Bartter syndrome is inherited in an autosomal recessive manner, except for type 5, which is inherited in an X-linked recessive matter.
Recessive genetic disorders occur when an individual inherits a disease-causing gene variant from each parent. If an individual receives one normal gene and one disease-causing gene variant, the person will be a carrier for the disease, but usually will not show symptoms. The risk for two carrier parents to both pass the gene variant and have an affected child is 25% with each pregnancy. The risk of having a child who is a carrier like the parents is 50% with each pregnancy. The chance for a child to receive normal genes from both parents is 25%. The risk is the same for males and females.
X-linked genetic disorders are conditions caused by a disease-causing gene variant on the X chromosome and mostly affect males. Females who have a disease-causing gene variant on one of their X chromosomes are carriers for that disorder. Carrier females usually do not have symptoms because females have two X chromosomes and only one carries the gene variant. Males have one X chromosome that is inherited from their mother and if a male inherits an X chromosome that contains a disease-causing gene variant, he will develop the disease.

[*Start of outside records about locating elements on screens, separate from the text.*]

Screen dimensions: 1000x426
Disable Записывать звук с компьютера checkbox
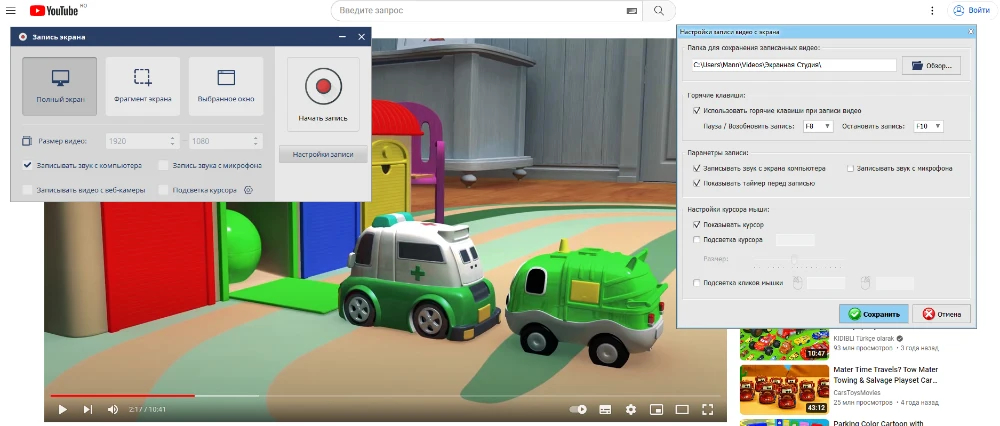pyautogui.click(x=28, y=166)
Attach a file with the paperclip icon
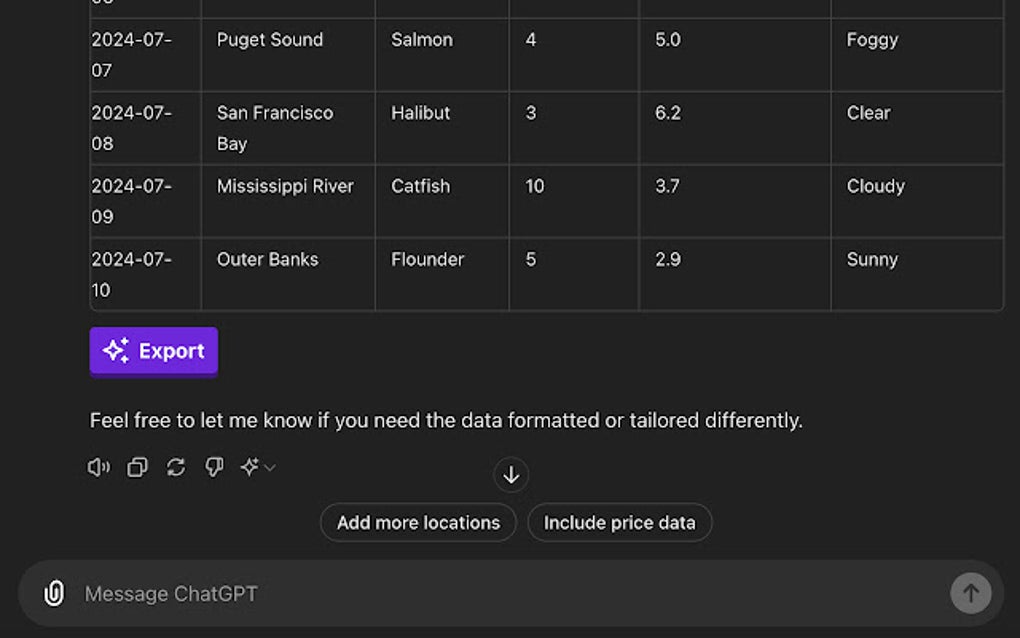This screenshot has width=1020, height=638. (53, 593)
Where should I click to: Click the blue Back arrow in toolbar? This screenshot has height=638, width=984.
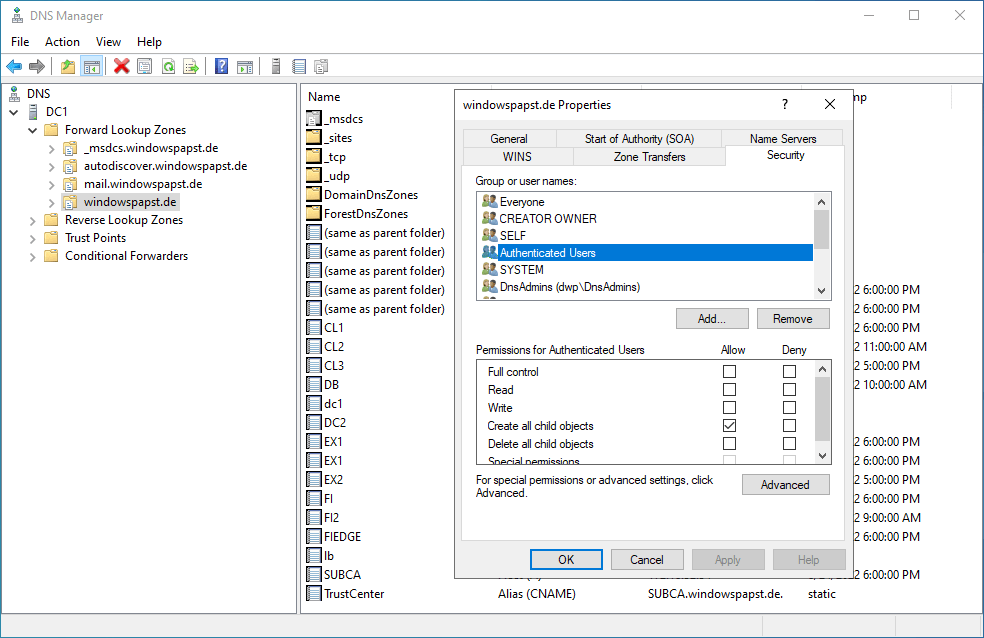click(14, 67)
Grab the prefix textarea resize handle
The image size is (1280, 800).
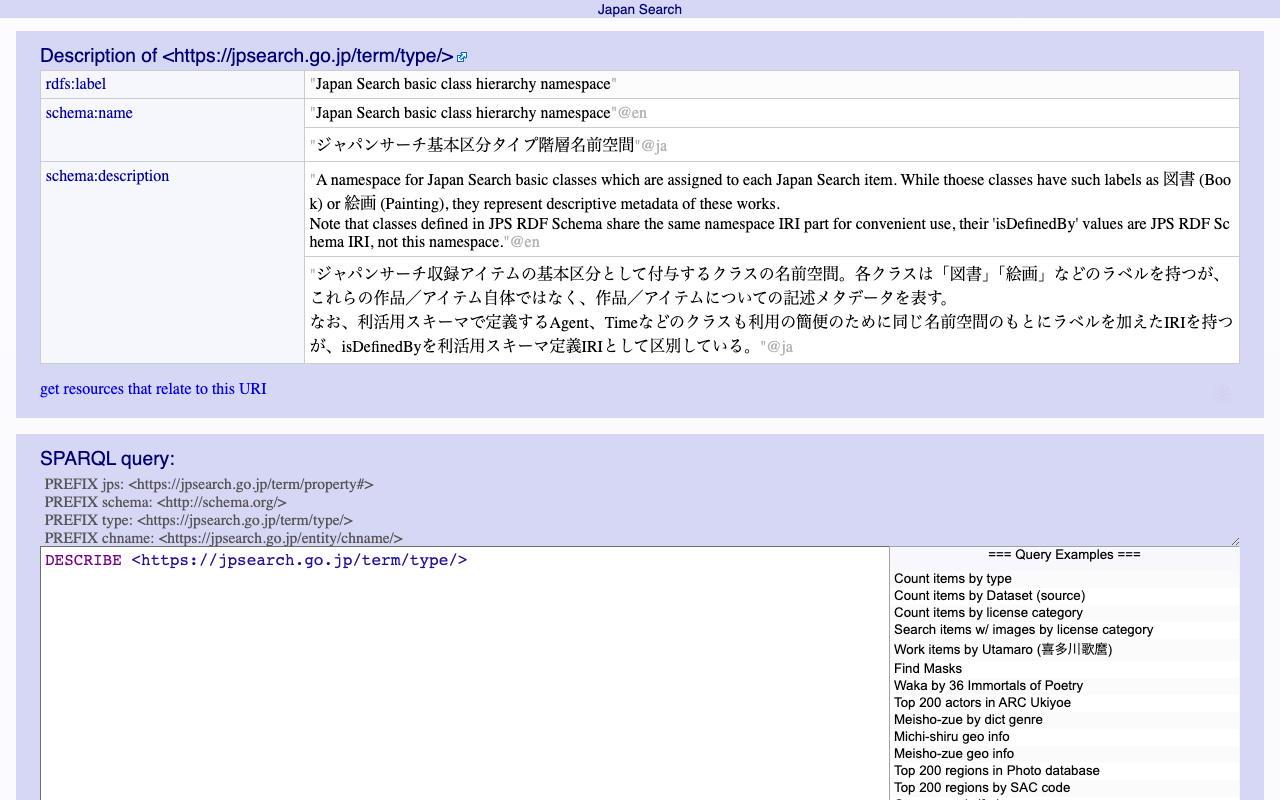click(x=1234, y=541)
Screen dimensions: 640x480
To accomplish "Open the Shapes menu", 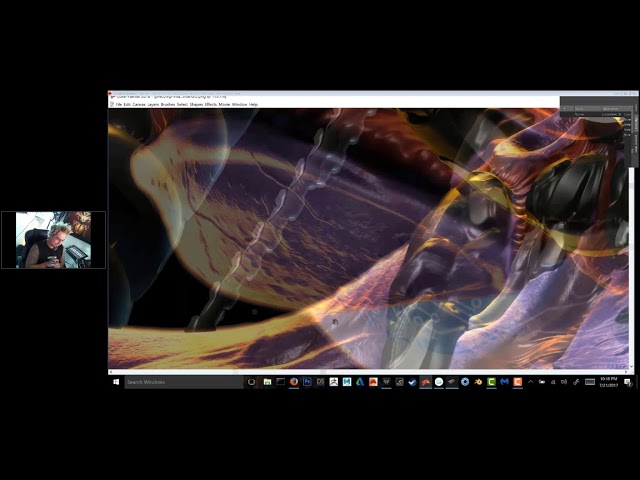I will tap(196, 104).
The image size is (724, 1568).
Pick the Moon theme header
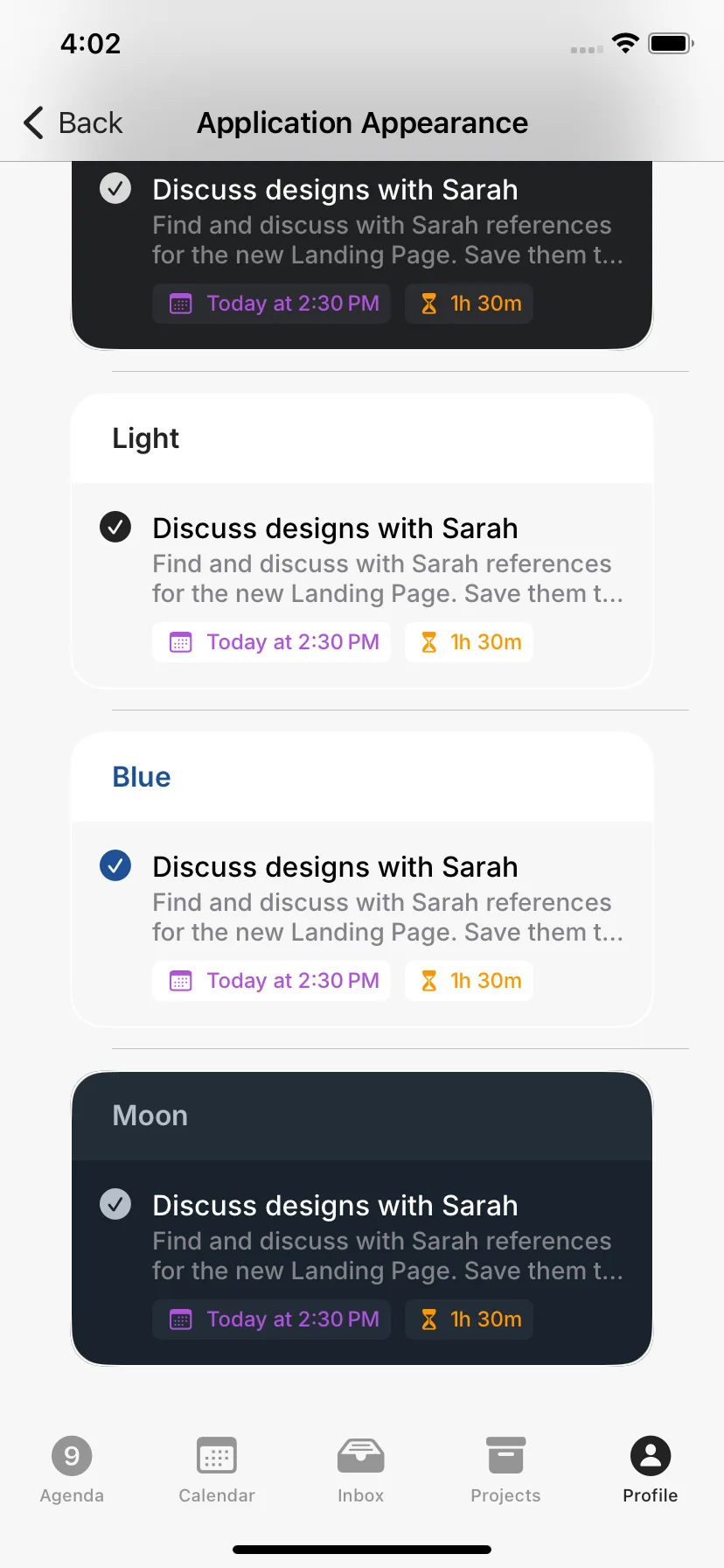click(x=362, y=1116)
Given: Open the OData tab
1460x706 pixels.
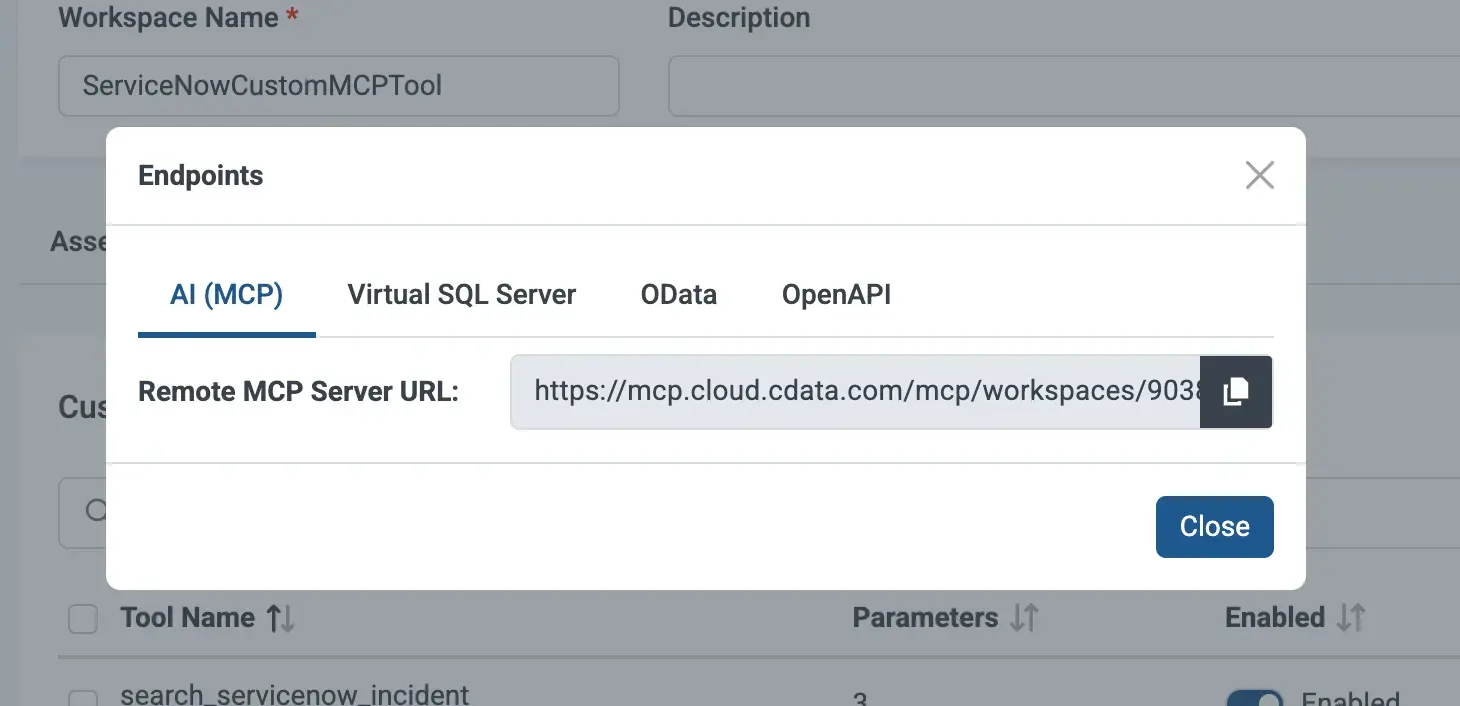Looking at the screenshot, I should 678,294.
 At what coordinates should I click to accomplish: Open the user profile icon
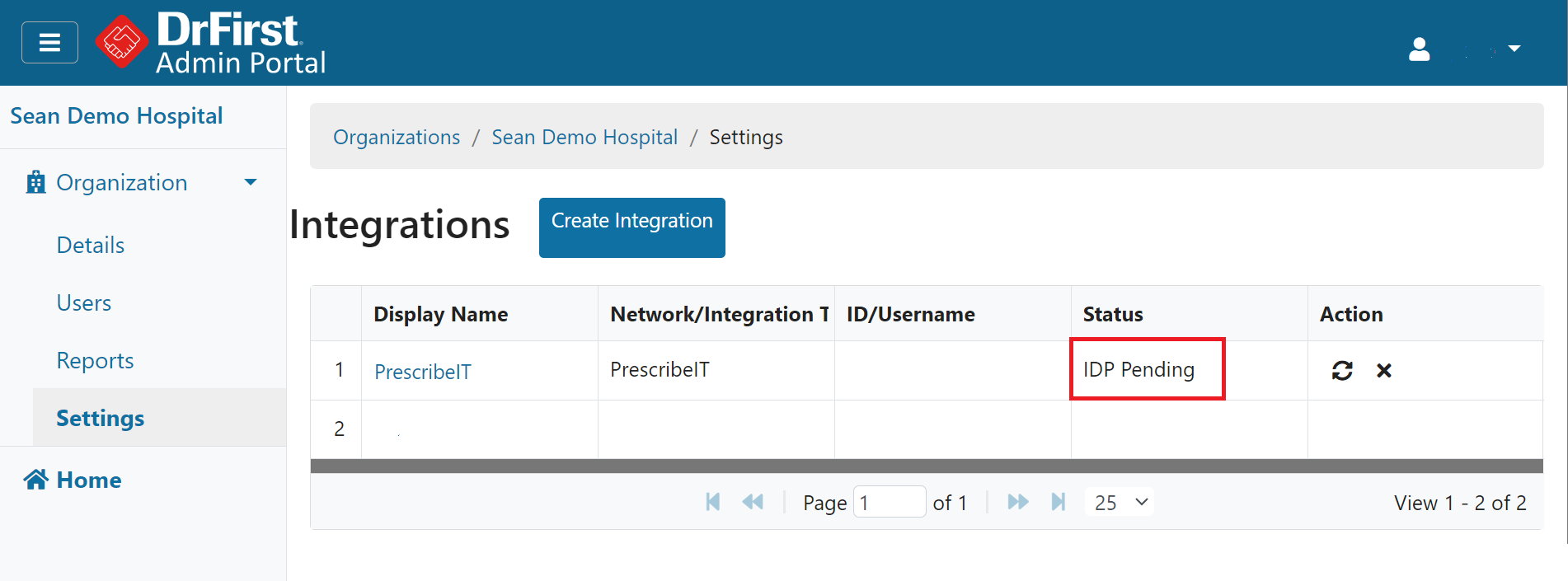coord(1419,49)
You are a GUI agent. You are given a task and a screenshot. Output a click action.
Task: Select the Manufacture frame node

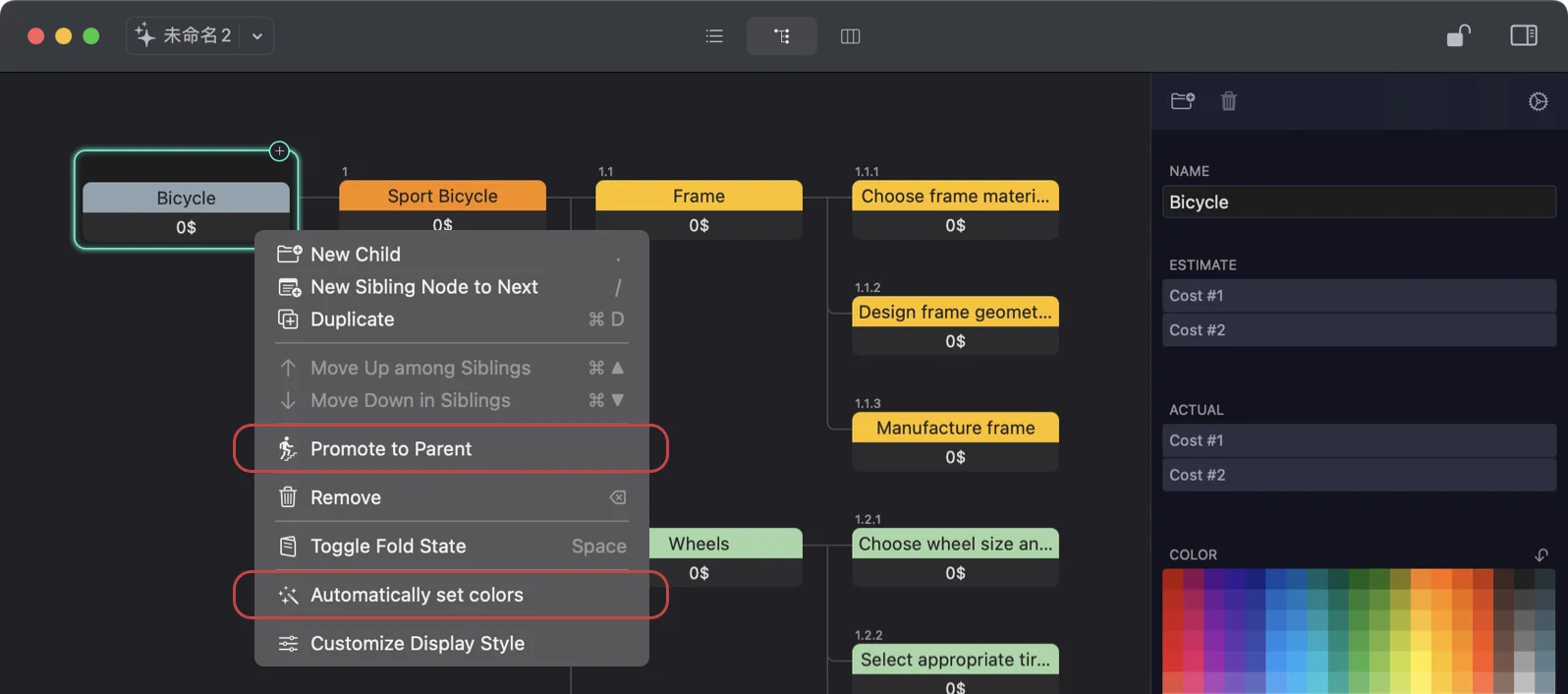coord(955,428)
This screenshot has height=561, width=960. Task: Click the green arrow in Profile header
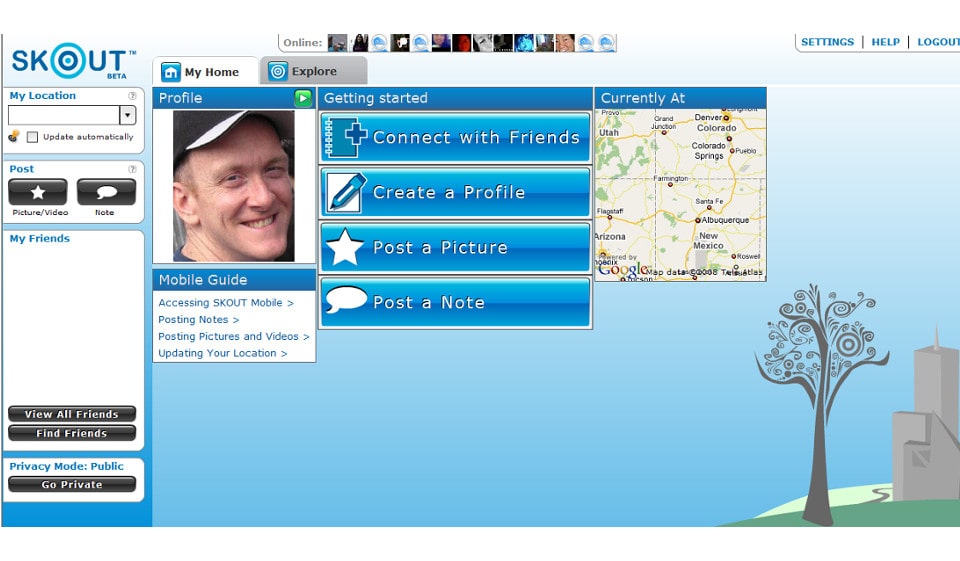(303, 98)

Female carriers of an X-linked disorder have a 25% chance with each pregnancy to have a carrier daughter like themselves, a 25% chance to have a non-carrier daughter, a 25% chance to have a son affected with the disease and a 25% chance to have an unaffected son.
If a male with an X-linked disorder can reproduce, he will pass the gene variant to all his daughters who will be carriers. A male cannot pass an X-linked gene to his sons because males always pass their Y chromosome instead of their X chromosome to male children.
The Bartter syndromes affect males and females in equal numbers. They are estimated to affect approximately one in 100,000 people in the general population. However, many cases go undiagnosed or misdiagnosed, making it difficult to determine the true frequency in the general population. Bartter syndromes can occur in individuals of any race or ethnic background.
A diagnosis of one of the Bartter syndromes is based upon identification of characteristic symptoms, a detailed patient history, a thorough clinical evaluation and a variety of specialized tests.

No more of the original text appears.